* TASK DESCRIPTION *
The line with "Given: Check the" through the last line of the entries: give these again exactly, and only these, without any pictures.

[Start of section]

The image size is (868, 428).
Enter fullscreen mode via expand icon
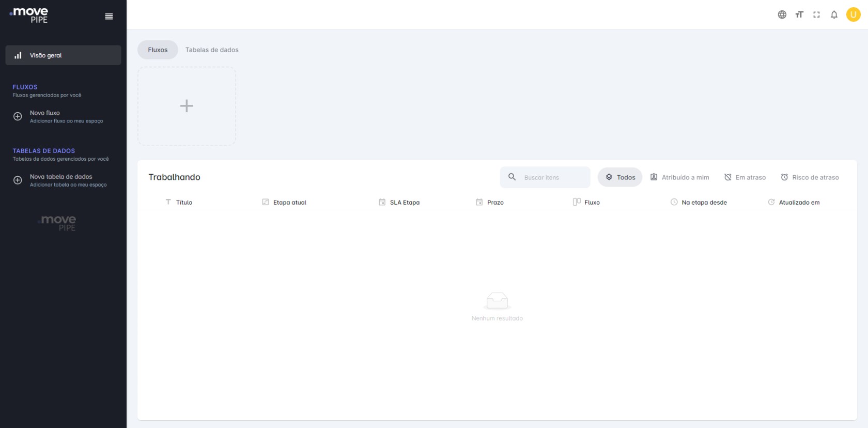tap(816, 14)
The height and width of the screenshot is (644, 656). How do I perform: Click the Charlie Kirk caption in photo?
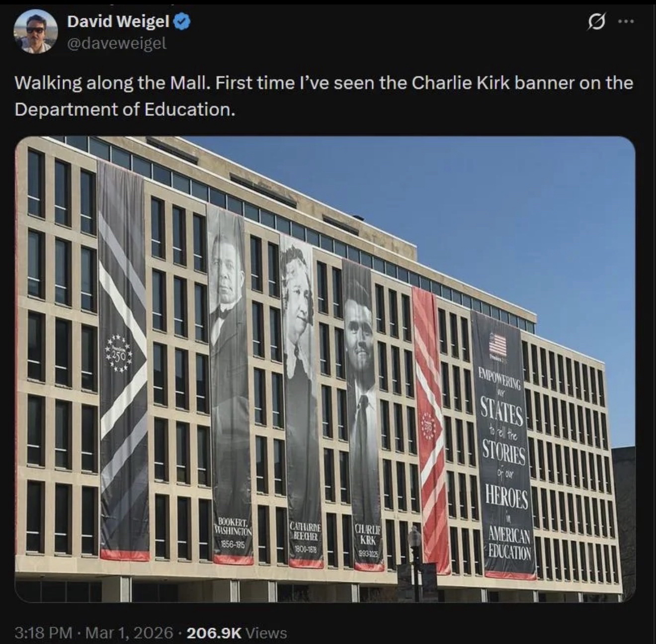click(x=368, y=541)

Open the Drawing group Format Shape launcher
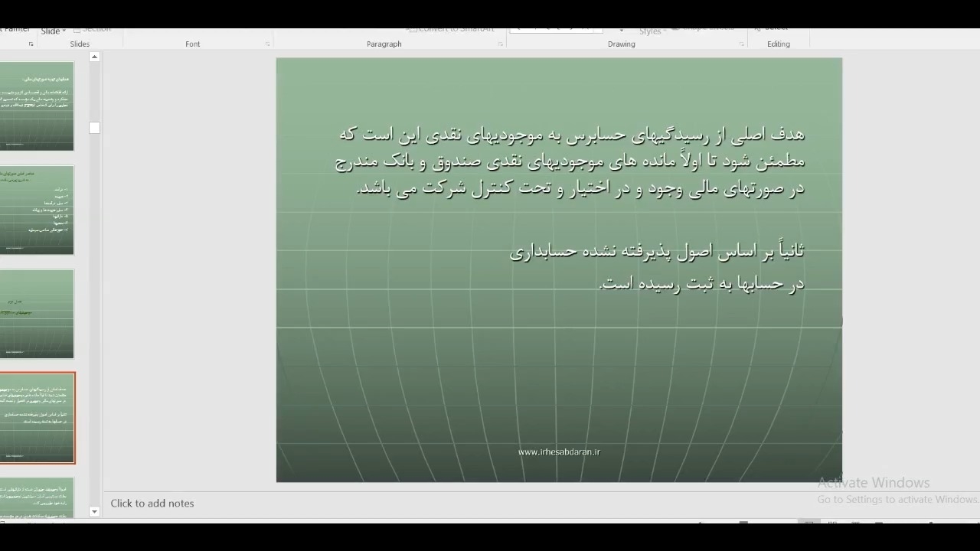tap(741, 44)
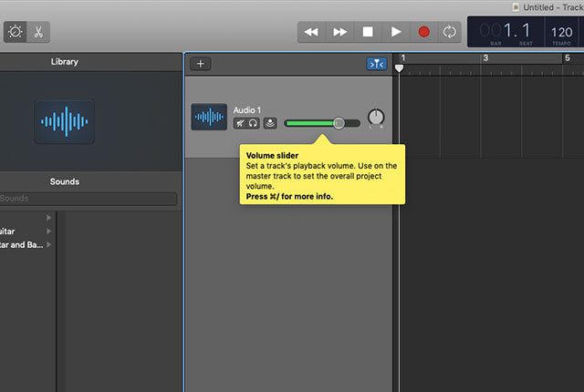Open Smart Controls with the dial icon
Screen dimensions: 584x392
pos(16,31)
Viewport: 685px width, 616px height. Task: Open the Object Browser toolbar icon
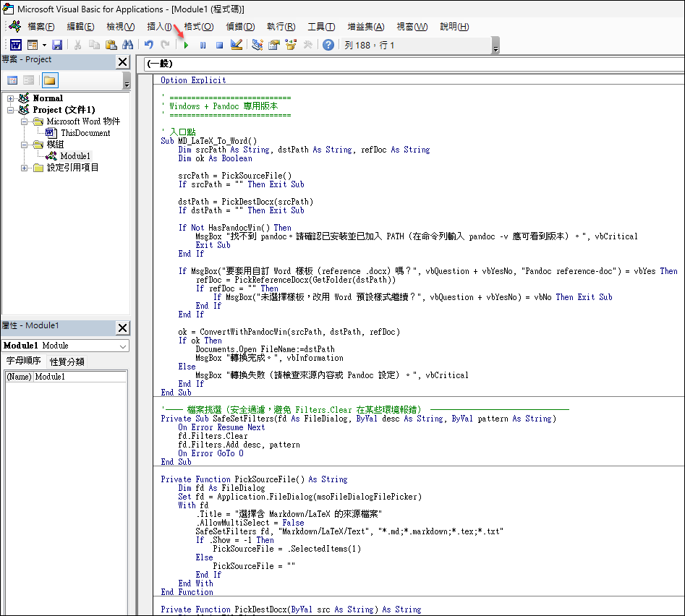[291, 45]
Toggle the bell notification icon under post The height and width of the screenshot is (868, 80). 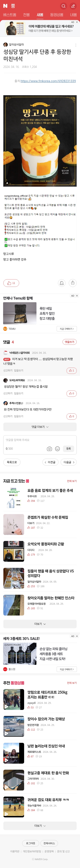pos(62,283)
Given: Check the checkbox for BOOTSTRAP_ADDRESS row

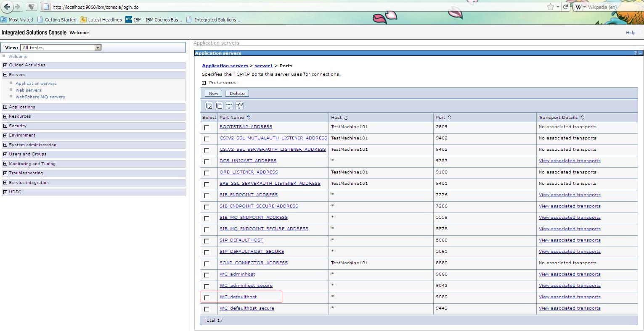Looking at the screenshot, I should coord(207,127).
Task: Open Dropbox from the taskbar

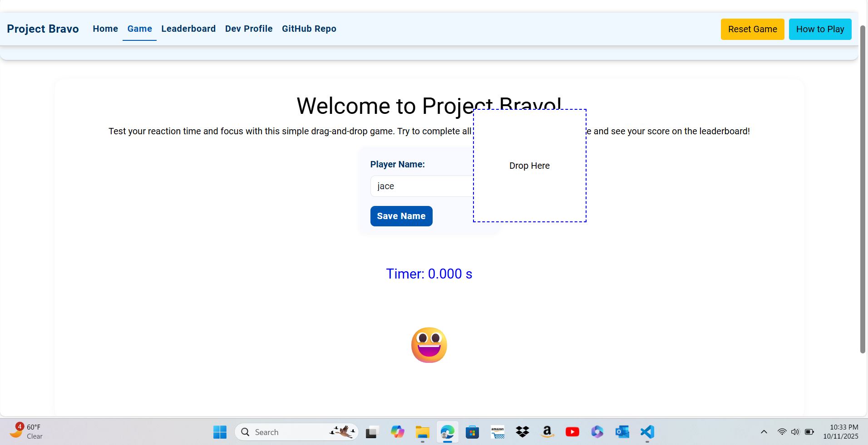Action: [x=523, y=432]
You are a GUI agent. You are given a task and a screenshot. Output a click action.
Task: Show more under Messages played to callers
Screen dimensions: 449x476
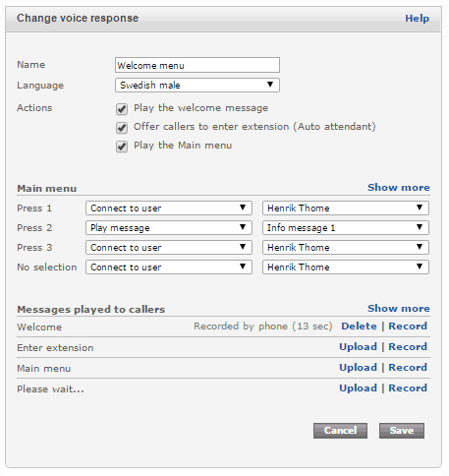pyautogui.click(x=399, y=309)
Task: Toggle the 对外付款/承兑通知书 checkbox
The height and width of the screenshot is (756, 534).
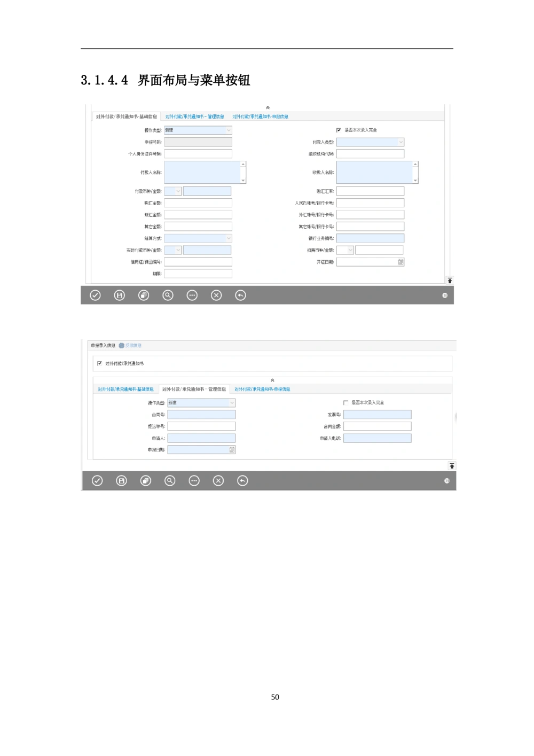Action: [100, 363]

[End of section]

* SOLUTION *
Given: Check the checkbox for BOOTSTRAP_ADDRESS row

Looking at the screenshot, I should coord(207,127).
Task: Open Dropbox from the taskbar

Action: [x=523, y=432]
You are a GUI agent. You are given a task and a screenshot. Output a click action.
Task: Show more under Messages played to callers
Screen dimensions: 449x476
pyautogui.click(x=399, y=309)
Task: Toggle the 对外付款/承兑通知书 checkbox
The height and width of the screenshot is (756, 534).
Action: [100, 363]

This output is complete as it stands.